====== Source text ======
Archive for April, 2015
Idea Bubbles & Medicine
Over the last few months I have run across a couple of ideas — really catchy phrases — that are influencing the way I think about trends and hopefully progress (or lack of it) in medicine. The phrases are idea bubbles, biological plausibility, and bio-babble.
Idea Bubbles & Alzheimer’s Disease
I ran across the phrase idea bubbles when I was doing web search on the amyloid hypothesis for Alzheimer’s Disease. The idea that first emerged in the 1990s is that a buildup of amyloid proteins in the brain is central to the development of Alzheimer’s. This has led to the development of animal models that generate excess amyloid in their brains and also drugs that either slow the buildup or help clear it. It has also led to a number of promising early stage human drug trials in patients with Alzheimer’s that have ultimately failed in larger trials. At this time there are no effective approved anti-amyloid therapies on the market in spite of this vast effort.
All of this was reviewed in a great blog post on Forbes by David Grainger and he discusses why the hypothesis lives on to fight another day and why drug companies, investors and the scientific community is continuing to make “large bets” on the amyloid hypothesis:
— There are a few important lessons from this sorry tale, that extend well beyond Alzheimer’s Disease. It highlights the danger of what I previously called “idea bubbles” – that a hypothesis gains so much credibility over a long period of time that even when the data tells you otherwise, adherents (acolytes may be a better word) question everything but the hypothesis.–
As I drilled down I found the definition of an idea bubble and how it relates to better known bubbles like stock market bubbles.
— An “ideas bubble” occurs when, over a long period of time, positive social feedback disconnects the perceived validity (of the idea) from the real underlying validity – in the same way price and value dissociate in a stock market bubble.” –
Bubbles are sustained by gold rush mentalities, optimism, the fact that careers have been invested in one thing or another, and the general problem of sunk costs.
======
## Exercise tasks
- a) In the post on idea bubbles in medicine, in what decade did the amyloid hypothesis for Alzheimer's Disease first emerge?
- b) Continue the post on idea bubbles in medicine, picking up after its final sentence.
====== Available data ======
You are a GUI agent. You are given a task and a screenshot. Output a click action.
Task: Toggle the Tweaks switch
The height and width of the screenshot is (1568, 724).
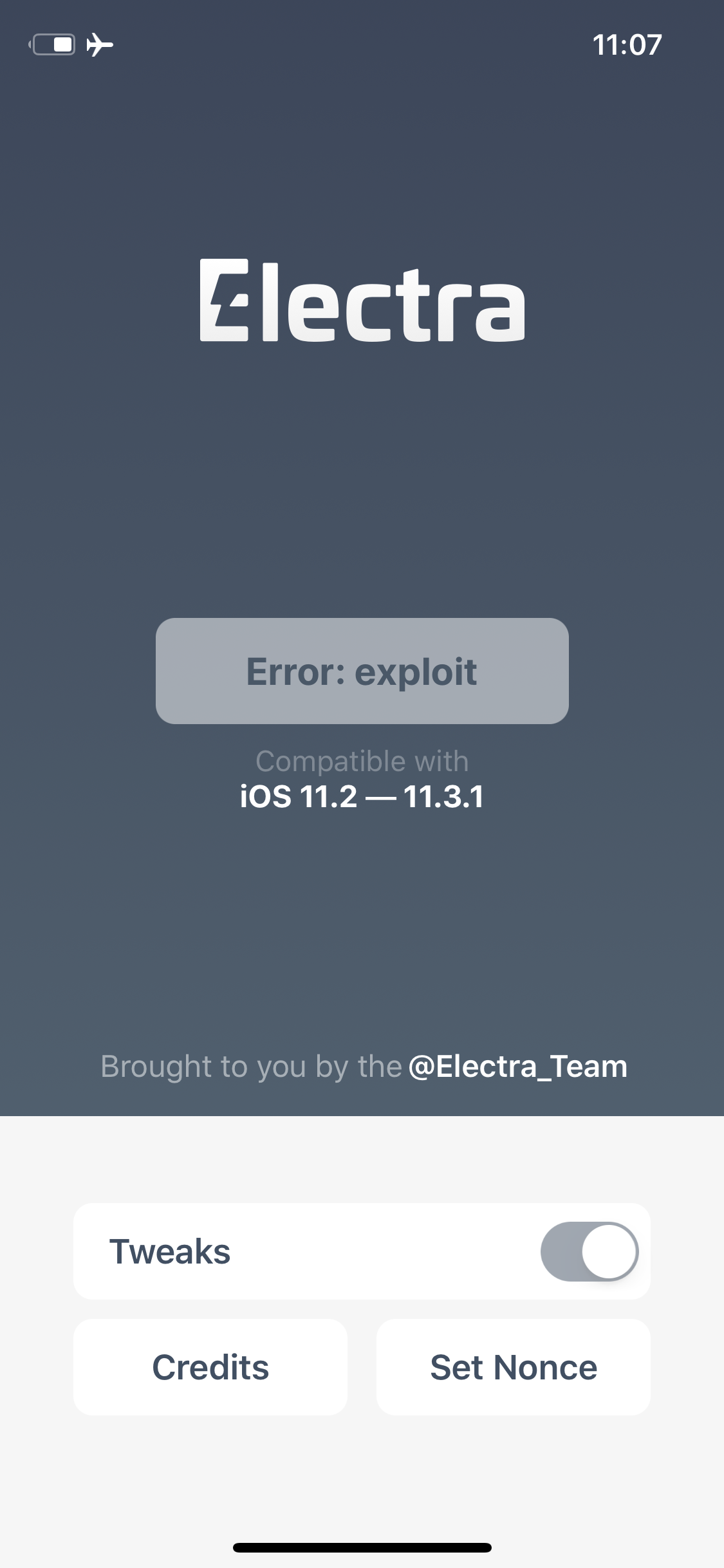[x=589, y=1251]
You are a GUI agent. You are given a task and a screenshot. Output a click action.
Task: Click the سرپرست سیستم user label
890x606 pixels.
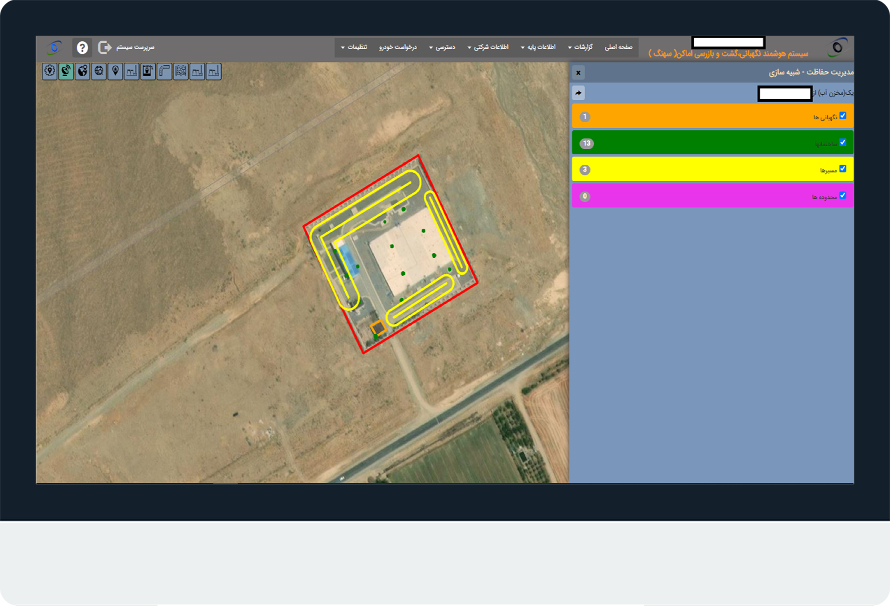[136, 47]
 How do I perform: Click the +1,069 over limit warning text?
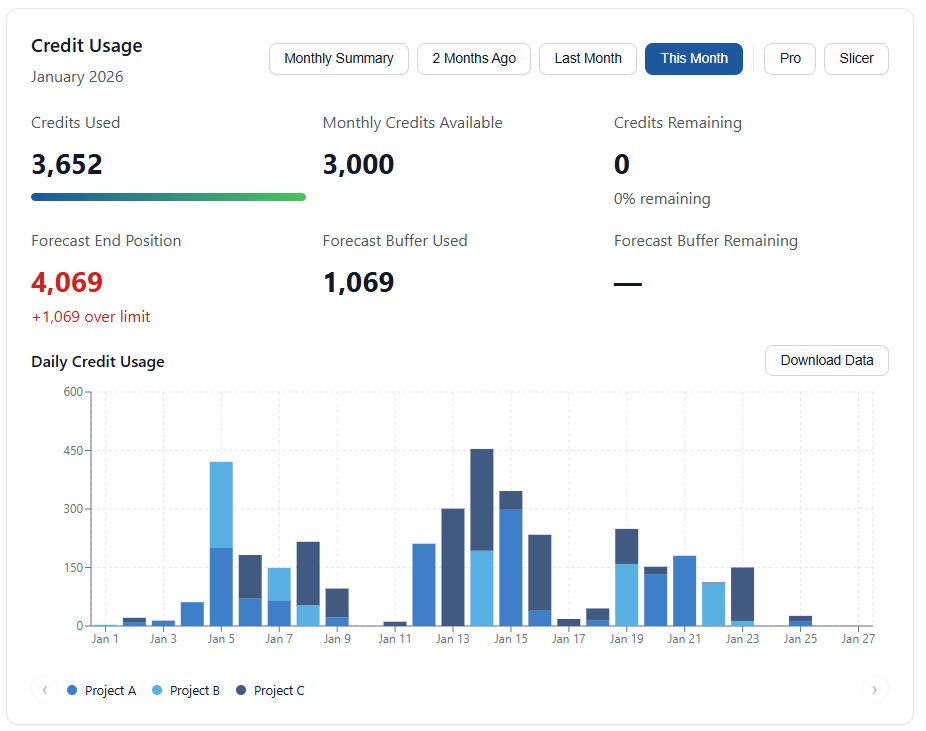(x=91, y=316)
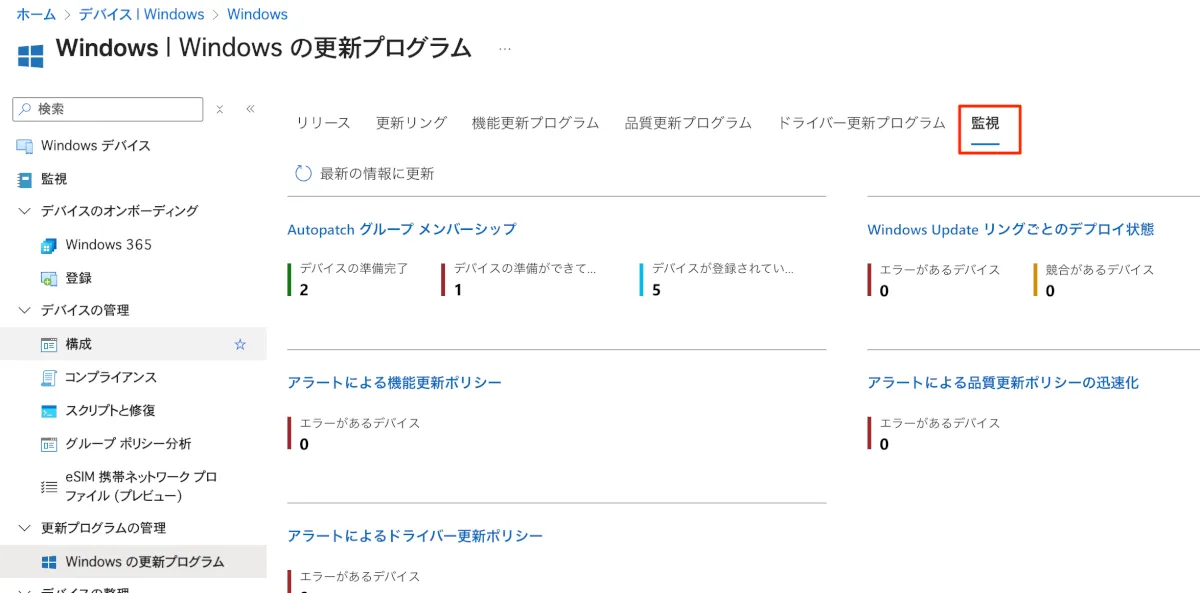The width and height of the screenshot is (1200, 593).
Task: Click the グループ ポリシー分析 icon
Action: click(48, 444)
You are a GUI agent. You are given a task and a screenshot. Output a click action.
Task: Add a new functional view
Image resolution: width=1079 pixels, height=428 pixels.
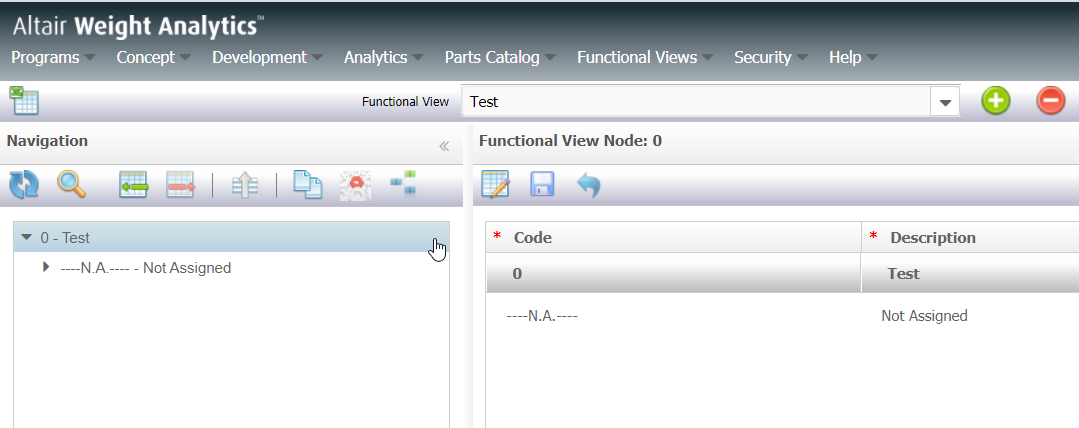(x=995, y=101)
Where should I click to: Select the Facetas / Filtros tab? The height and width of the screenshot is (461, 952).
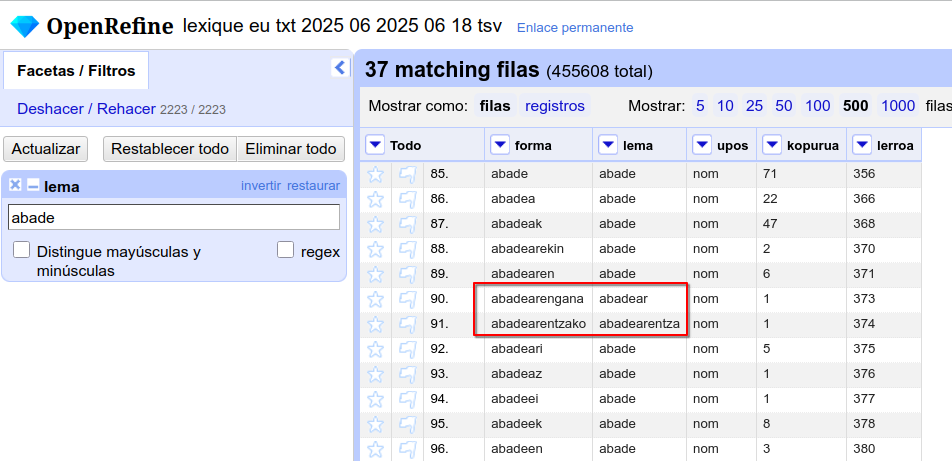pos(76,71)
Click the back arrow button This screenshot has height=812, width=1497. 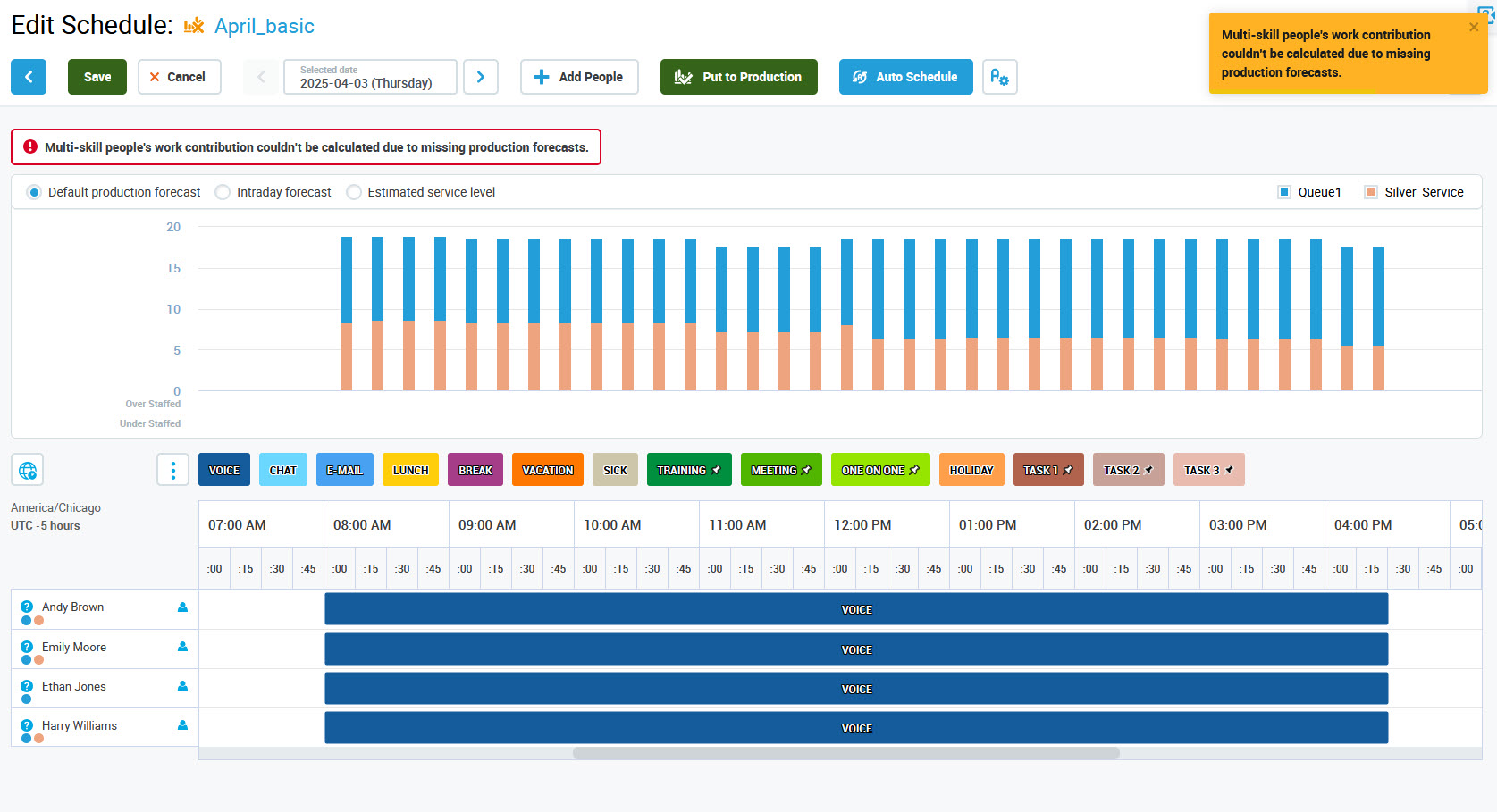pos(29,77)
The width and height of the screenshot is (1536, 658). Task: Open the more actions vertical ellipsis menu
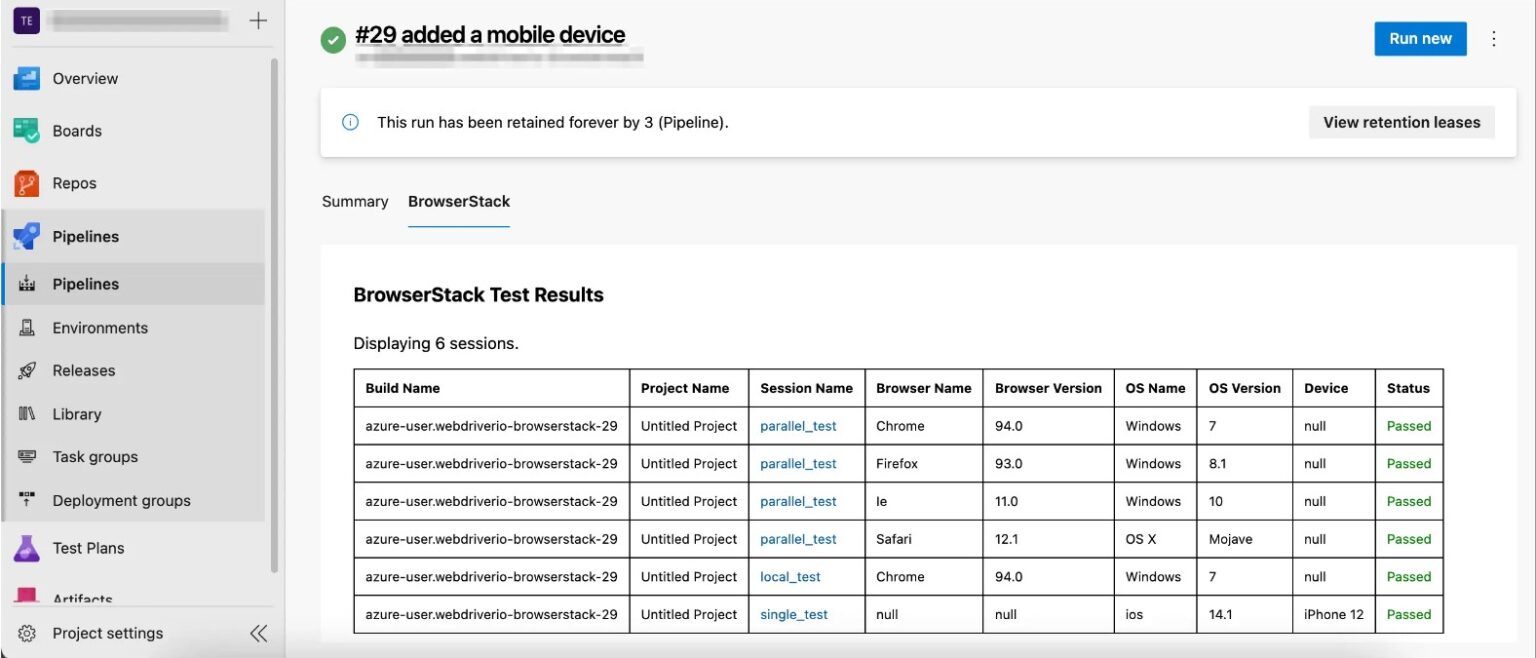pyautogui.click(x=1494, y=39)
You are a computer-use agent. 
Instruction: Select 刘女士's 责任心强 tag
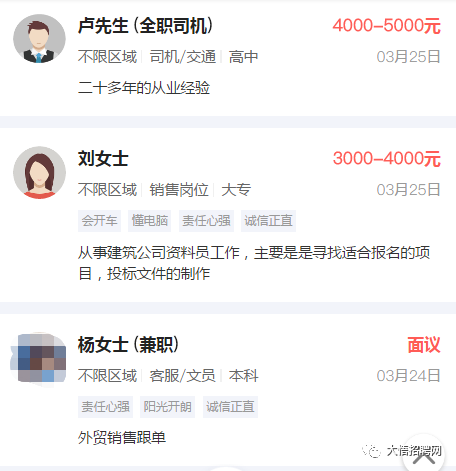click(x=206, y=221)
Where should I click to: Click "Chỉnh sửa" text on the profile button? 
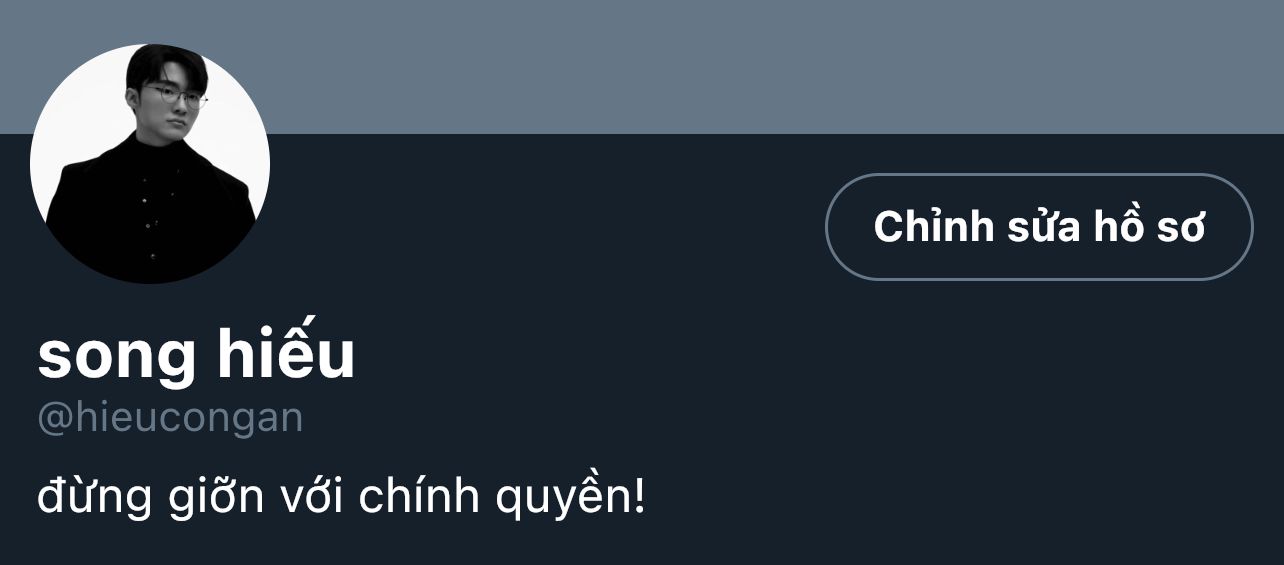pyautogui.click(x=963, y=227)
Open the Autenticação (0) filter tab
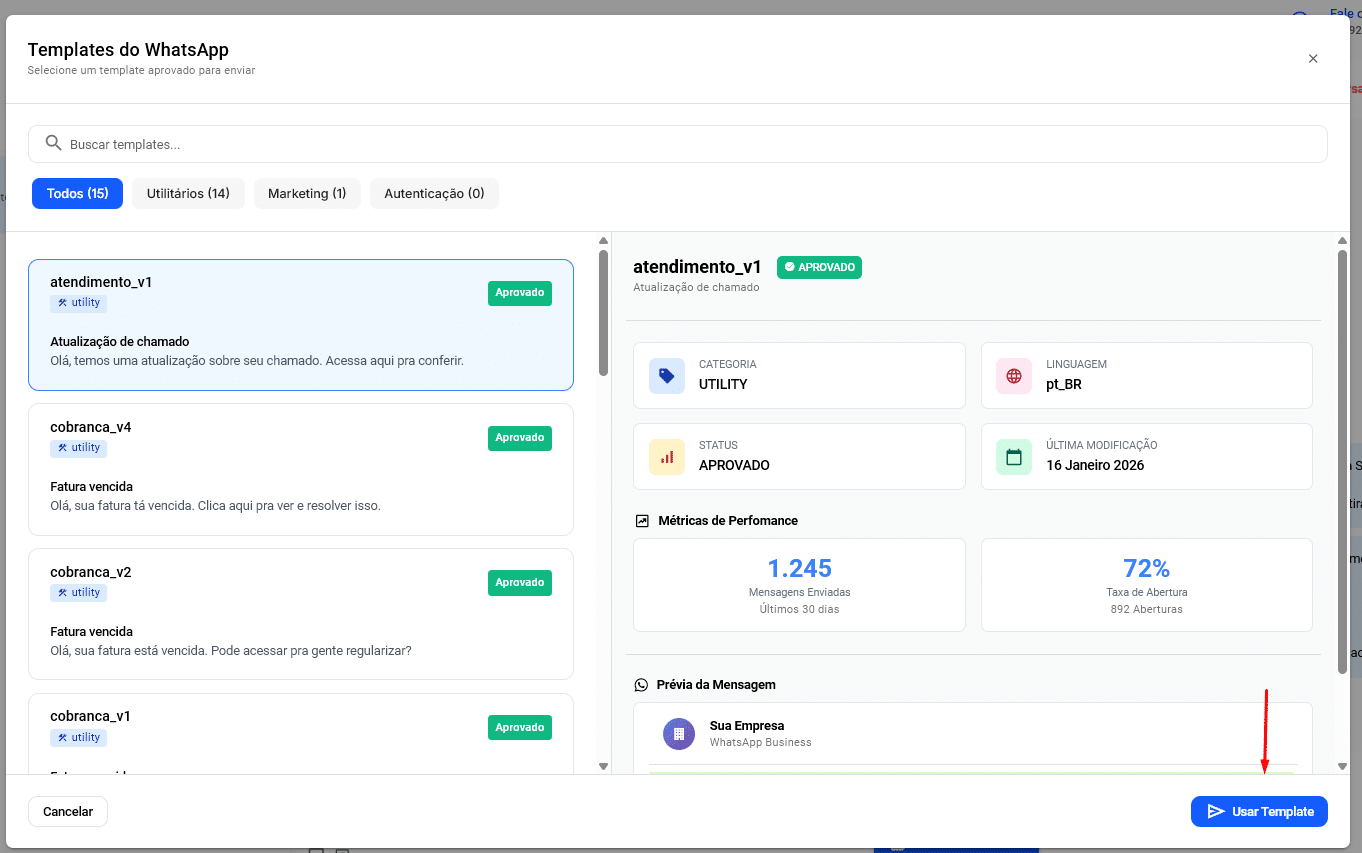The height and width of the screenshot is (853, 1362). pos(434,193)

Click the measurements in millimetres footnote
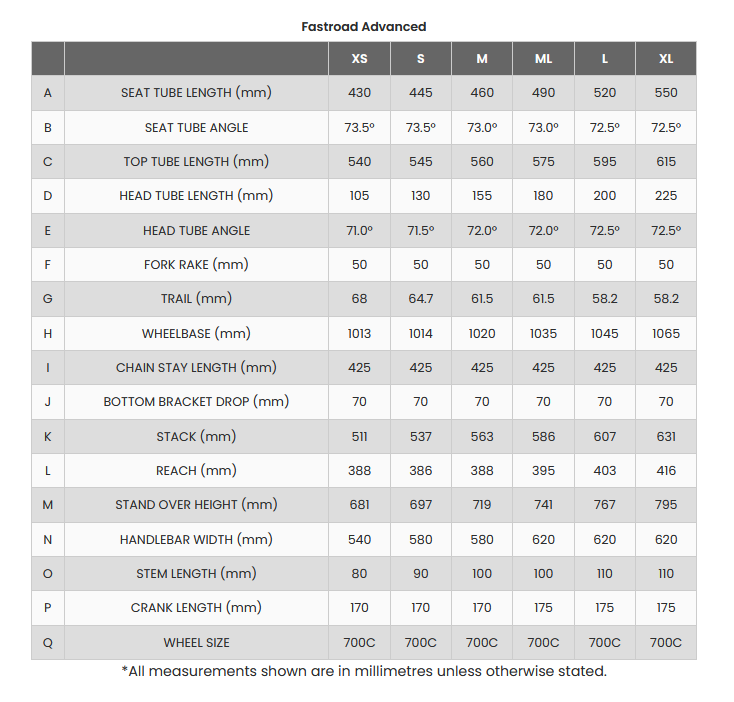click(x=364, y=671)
======
## Responses by item number
- a) The 1990s.

- b)
Bubbles similar to Alzheimer’s and amyloid have occurred for all sorts of cancer therapies (surgery, radiation, chemo) over the last hundred years and I wonder if the next big bubble is going to be the precision medicine bubble and as the noted public health expert David Hunter recently pointed out:
— “In searching for a cure for cancer, we have repeatedly climbed on various bandwagons. They include the radical mastectomy for breast cancer, high-dose chemotherapy, immunotherapy, and — more recently — molecularly “targeted” therapies. In each case, it took someone with courage to point out the limitations or futility of the approaches.
Hope is critical to cancer patients and those treating them, but hope that is not rooted in the facts risks becoming an illusion. As Mikkael Sekeres of the Cleveland Clinic has commented, we should not delude ourselves into believing targeted therapies will be a panacea for cancer treatment.”
Bubbles & Biological Plausibility
One of the things required for a bubble (or perhaps a bio-bubble) to take off is the need for a narrative that makes biological sense and can then underpin a big idea. In a great editorial in the British Medical Journal, David Healy traces how the serotonin hypothesis emerged as an explanation for depression and led to the generation of whole new classes of drugs with marginal efficacy that have been vastly over-used. Another good example is the idea that “free-radicals” cause cancer, aging, and heart disease and that taking anti-oxidants can make people healthier. In fact big clinical trials show the opposite, anti-oxidants can be associated with worse instead of better outcomes. However, the theory lives on as do the pitches. Each of the cancer therapies mentioned above had at the time of their adoption a tight and biologically plausible back story.
Bio-babble
The biology of most hard to treat or cure diseases is complicated and usually defies a simple linear story. However, we persist in seeking them. One example that hits home for me as an anesthesiologist and physiologist is what has been described as the “Cult of the Swan-Ganz Catheter”. In the early 1970s it became possible to routinely put big catheters into the hearts of most patients in intensive care units. The idea was that by carefully and precisely measuring the pressure, oxygen levels, and blood flow various places in the heart “goal directed” therapy could be used to give just the right amount of fluid and drugs to patients. This would then improve outcomes for hard to treat diseases like heart failure or severe infections.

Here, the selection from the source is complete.